The present invention relates to a method for treating an exhaust gas, in particular a dioxin-containing exhaust gas emitted from a waste incinerator.
FIG. 1 is a diagram illustrating a typical method for removing particulate matter (e.g., flyash) from exhaust gas produced by a waste incinerator. Burning waste (e.g., municipal waste) in an incinerator creates byproducts of (i) ash and (ii) exhaust gas and flyash, the former residing in the incinerator itself and the latter passing through the stack of the incinerator. It is standard operating procedure to flow the exhaust gas and flyash through a boiler to quench the exhaust gas and reduce the temperature thereof to a sufficiently low level so that a bag filter can be used to remove the flyash from the exhaust gas. The resultant exhaust gas is then passed through a scrubber and emitted to the environment through a stack.

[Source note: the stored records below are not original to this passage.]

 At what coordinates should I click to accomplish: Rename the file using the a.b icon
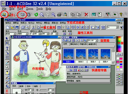tap(94, 15)
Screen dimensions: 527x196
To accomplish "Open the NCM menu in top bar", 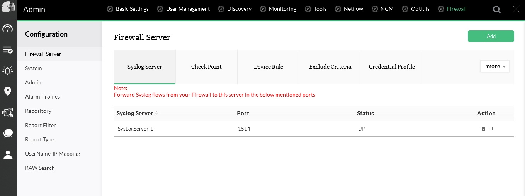I will pyautogui.click(x=383, y=9).

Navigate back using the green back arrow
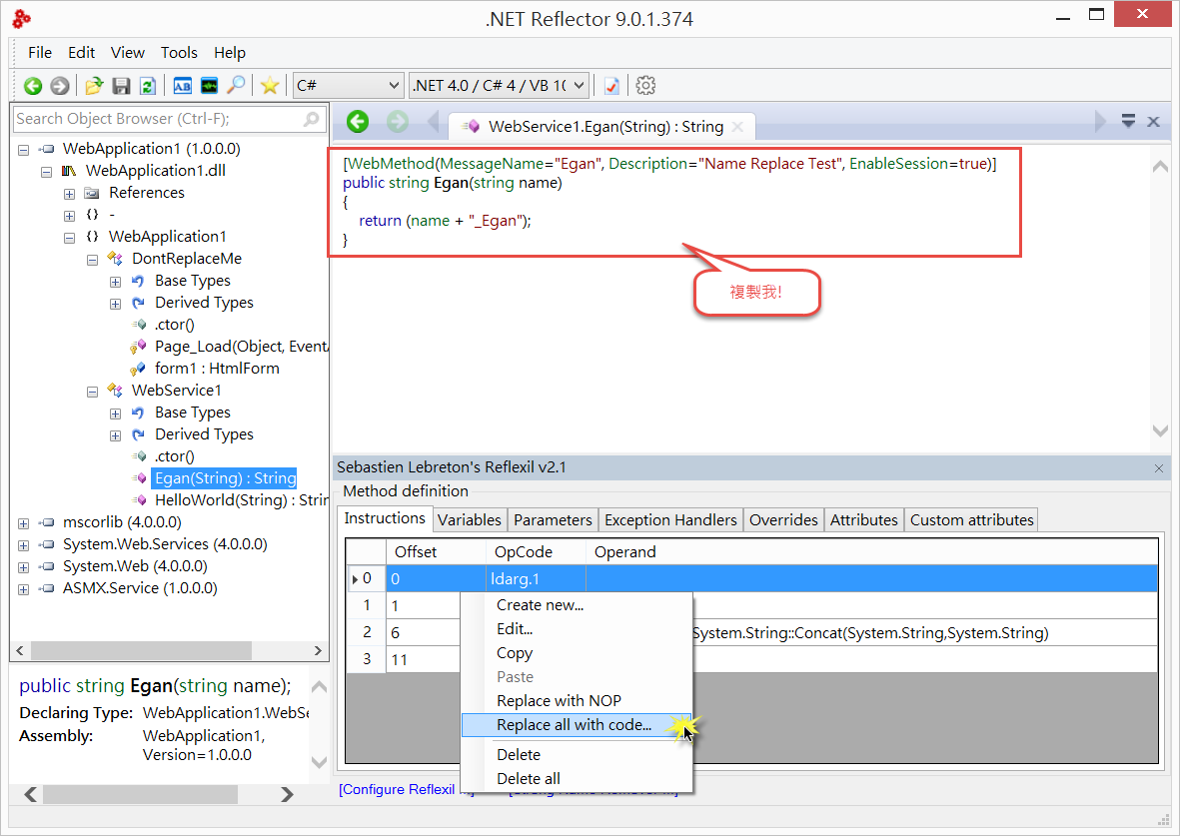(32, 85)
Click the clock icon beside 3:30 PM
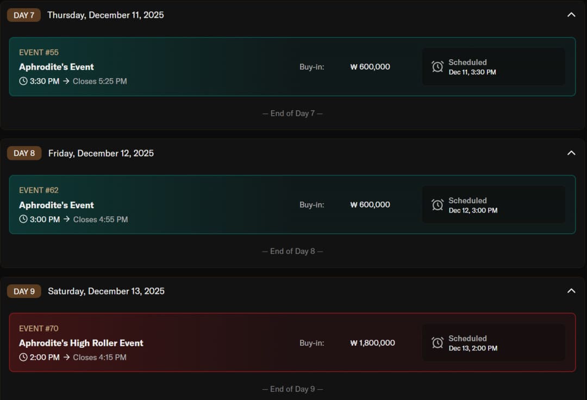587x400 pixels. (23, 82)
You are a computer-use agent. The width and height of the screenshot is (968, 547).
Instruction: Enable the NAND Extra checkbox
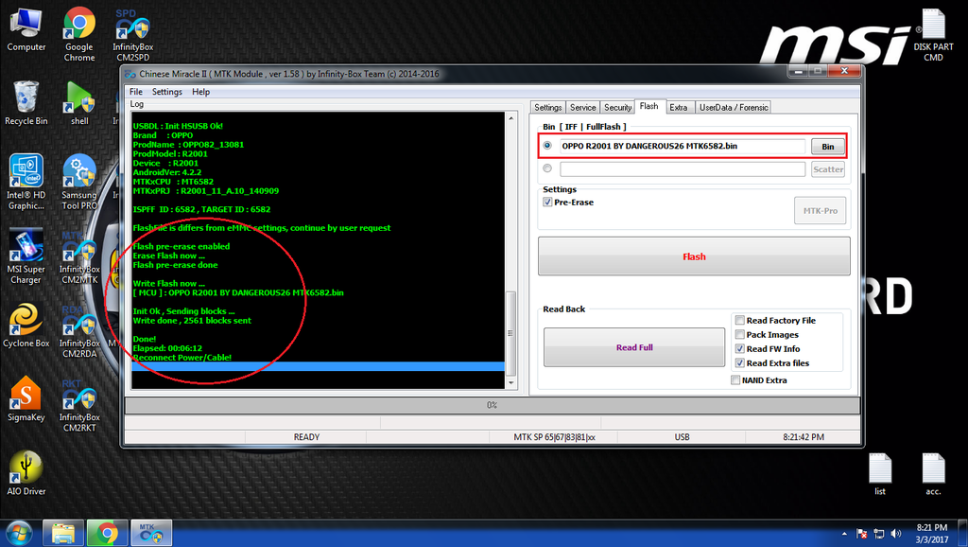[x=735, y=380]
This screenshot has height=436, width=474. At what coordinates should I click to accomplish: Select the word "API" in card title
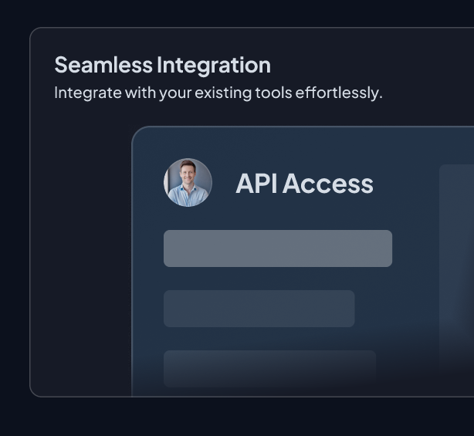[x=256, y=184]
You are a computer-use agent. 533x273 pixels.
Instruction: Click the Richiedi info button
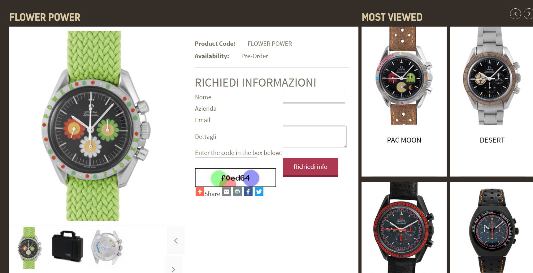pos(310,167)
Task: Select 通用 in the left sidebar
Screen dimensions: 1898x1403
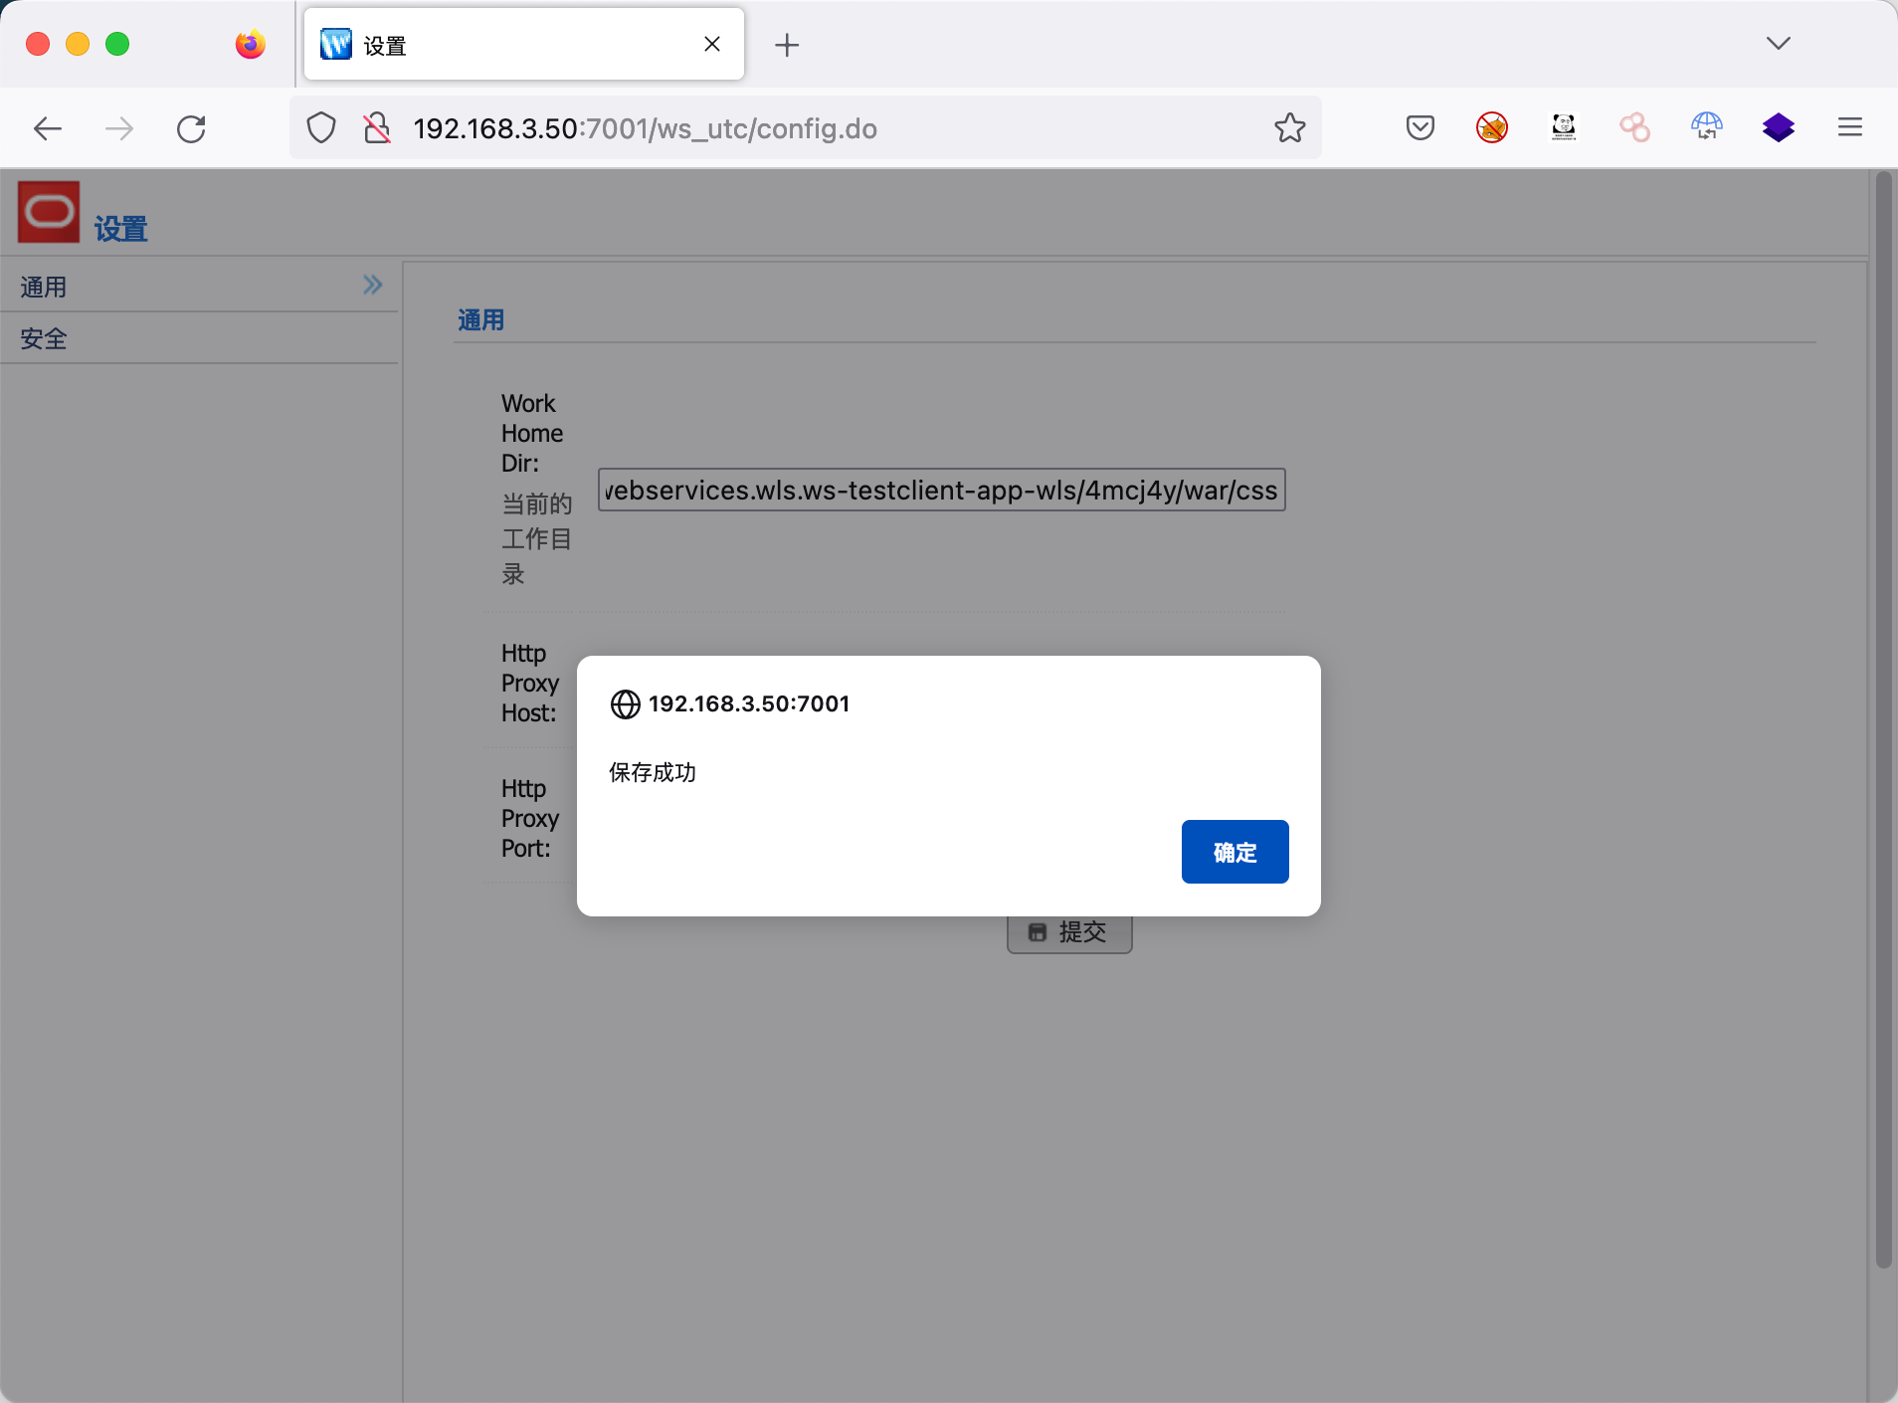Action: tap(44, 288)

It is well known that the incineration of municipal waste materials creates large volumes of organic compounds and hydrocarbons. These materials serve as precursors for various compounds, some of which are highly toxic. For example, aromatic compounds such as phenol or benzene, or chlorinated aromatic compounds such as chlorophenol or chlorobenzene, react in the presence of flyash to form dioxin, which is highly toxic.
It is believed that formation of dioxin in the presence of flyash is the result of a catalytic reaction wherein flyash is the catalyst. It is also believed that the catalytic reaction occurs when the temperature of the exhaust gas drops below 400.degree. C., which typically occurs at a location between the boiler and the bag filter.
While it would seem logical to simply remove the flyash from the exhaust gas before the temperature of the exhaust gas drops below 400.degree. C., and thus prevent the formation of dioxin in the first instance, there is no industrially practical method or apparatus for accomplishing such a goal. Accordingly, the industry has adopted various methods by which dioxin is removed from incinerator exhaust gas prior to being emitted to the environment through the stack of the incinerator.
The use of sorbent materials is the most common method for removing dioxin from incinerator exhaust gas. Sorbents are materials that adsorb or absorb dioxin or dioxin precursors, and examples of such sorbents include certain cements (JP 97-2678543), activated carbon and activated white clay (JP 92-87624 A and JP 96-243341 A), activated coke (JP 97-29046 A), silicates (JP 97-75719 A and JP 97-75667 A), and zeolites (JP 97-248425 A).
While it is most common to add such sorbents to the exhaust gas at an exhaust gas temperature of less than 400.degree. C., to thereby sorb dioxin per se, another known method (EP 0 764 457) discloses adding sorbents to the exhaust gas at an exhaust temperature of greater than 400.degree. C. to remove dioxin precursors from the exhaust gas.
While all of the above-described methods are effective to remove dioxin from the exhaust gas to some degree, there are problems associated with each method. The main problem with using carbon-based sorbents is that there is a distinct possibility that the carbon will oxidize in the exhaust stream and cause a fire in the bag filter, for example. In addition to the obvious danger associated with such a fire, the heat generated as a result of the fire would cause all of the dioxin or dioxin precursors sorbed on the activated carbon to desorb and thus be emitted out of the incinerator stack.
The problem with using other sorbents such as silicates and zeolites, for example, is that the desorption temperature of those materials is too close to the vaporization temperature of dioxin itself. Specifically, the vaporization temperature of dioxin is about 220.degree. C., whereas the temperature at which dioxin desorbs from materials such as silicates and zeolites ranges from about 220.degree. C. to 260.degree. C. Sorption of dioxin is most effective when the dioxin is in a gaseous state, and the sorption efficiency of a sorbent depends largely upon how close the dioxin desorption temperature of the material is to the vaporization temperature of dioxin. Accordingly, the sorption efficiency of materials such as silicates and zeolites is relatively poor, because the desorption temperature of those materials is too close to the vaporization temperature of dioxin.
One reason that activated carbon is effective as a dioxin sorbent is that its desorption temperature is not close to the vaporization temperature of dioxin. The problem of combustion in the bag filter, however, is still a significant concern.
It would be desirable to provide a method for removing dioxin from incinerator exhaust gases without the threat of fire (associated with the use of activated carbon) and without the problem of sorption inefficiency (associated with materials such as silicates and zeolites). To date, however, the industry has not provided any such method.